-- TASK --
Give the number of lines in the records below that hold "agent"; nothing else is needed.

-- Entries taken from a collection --
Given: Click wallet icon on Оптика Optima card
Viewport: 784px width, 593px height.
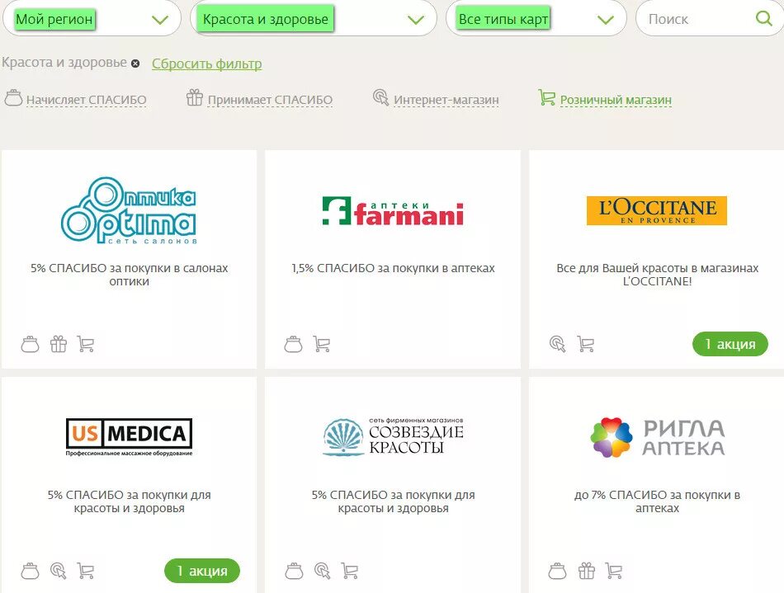Looking at the screenshot, I should [x=30, y=344].
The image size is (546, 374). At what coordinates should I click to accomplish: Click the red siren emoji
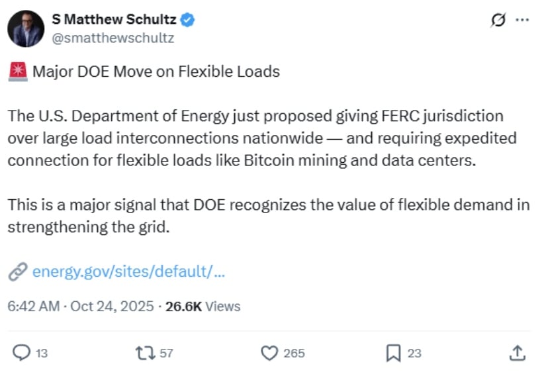[18, 71]
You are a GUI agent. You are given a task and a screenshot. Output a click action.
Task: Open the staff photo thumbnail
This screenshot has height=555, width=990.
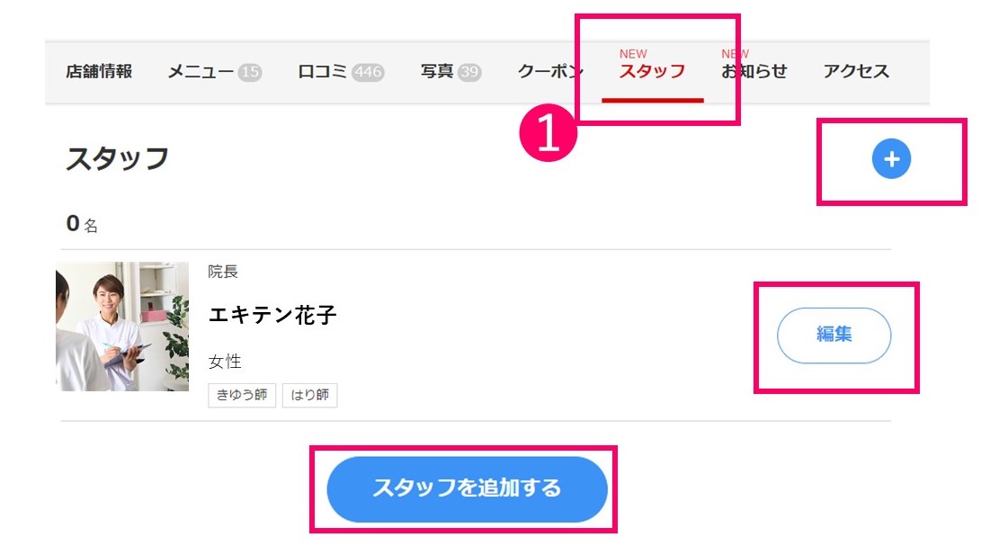122,327
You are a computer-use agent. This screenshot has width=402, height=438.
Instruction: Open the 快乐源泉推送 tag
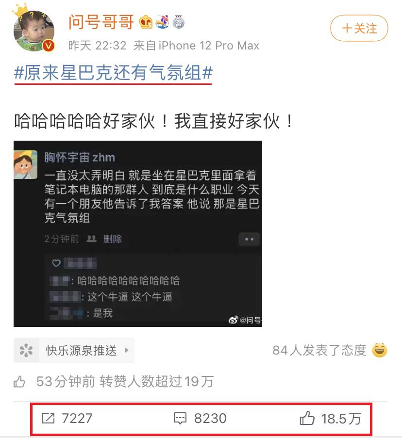74,350
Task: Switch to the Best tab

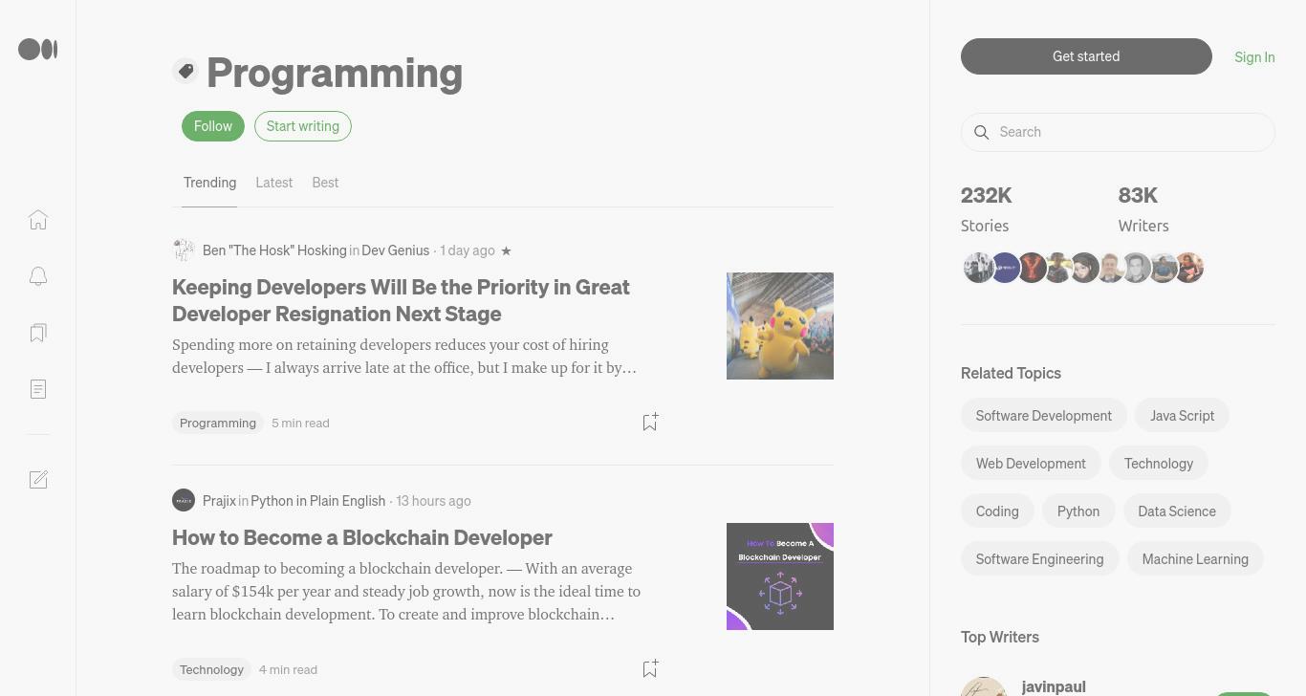Action: pyautogui.click(x=325, y=183)
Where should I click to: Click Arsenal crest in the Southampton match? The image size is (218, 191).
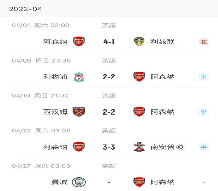click(79, 147)

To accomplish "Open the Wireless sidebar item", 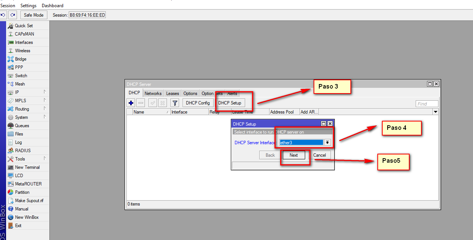I will coord(22,51).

-- RESPONSE AREA --
2